In article , Eric Stevens
wrote:

With entirely differnt processors they can't run a common core. They
may have a common source code but neithe the Intel chips nor thee
Apple 'A' series havee the ability to directly run an uncompiled
source code.


nobody said they could run uncompiled source code.

they do have common source code, and it's called os x.


Now you say they share a common source code. Not long ago you claimed
they shared a common core.


one leads to the other.

the parts that are different make it either mac os x or ios.


... but Mac OS X is not the same as iOS.


i never said they were. i said they're both os x.

think of it in layers. at the core is the kernel and then os x above
it. so far, it's the same. above that is either mac os x or ios, the
point at which they diverge.

Not even parts of it are the
same.


wrong. significant portions are the same, including core foundation,
core animation, opengl and quite a bit more. you are welcome to peruse
the extensive apple developer documentation for the gory details.

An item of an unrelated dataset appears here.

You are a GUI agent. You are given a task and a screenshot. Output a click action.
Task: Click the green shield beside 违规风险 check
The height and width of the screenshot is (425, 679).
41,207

what that means is that a developer can take substantial amounts of
code from a mac application and put it into an ios app or vice versa.
that would not be possible if parts were not the same. many apps do
exactly that.

you are in well over your head.

Think - different processors need different code to carry out the same
task. Processors constructed as differently as the Intel and the ARM
won't even undertake the same task in identical fashions, they won't
even have identical task capabilities. To claim the operating systems
are the same is stupid. They might be generically similar but that's
the best you can say.


much more than generically the same.

you are fixated on it being bit for bit binary identical. that's just
not going to happen, even among different devices. the iphone 3gs,
iphone 4 and iphone 5 all have different processors and the firmware is
a different binary for each. if you did a bit comparison, you'd find a
lot of differences. however, they're all the same ios version and to
the user, in every way identical. users don't give a hoot that there
are armv7 optimizations in there.

it's entirely possible (and in fact, there are some rumours) that apple
will switch macs to arm processors. then what will you say? no more mac
os x? will it suddenly be ios because a mac might have an arm chip
inside?

it's also possible that apple could switch ios devices to intel if
intel can come up with a chip that's as power efficient as arm. that's
not as likely, but who knows what intel is up to.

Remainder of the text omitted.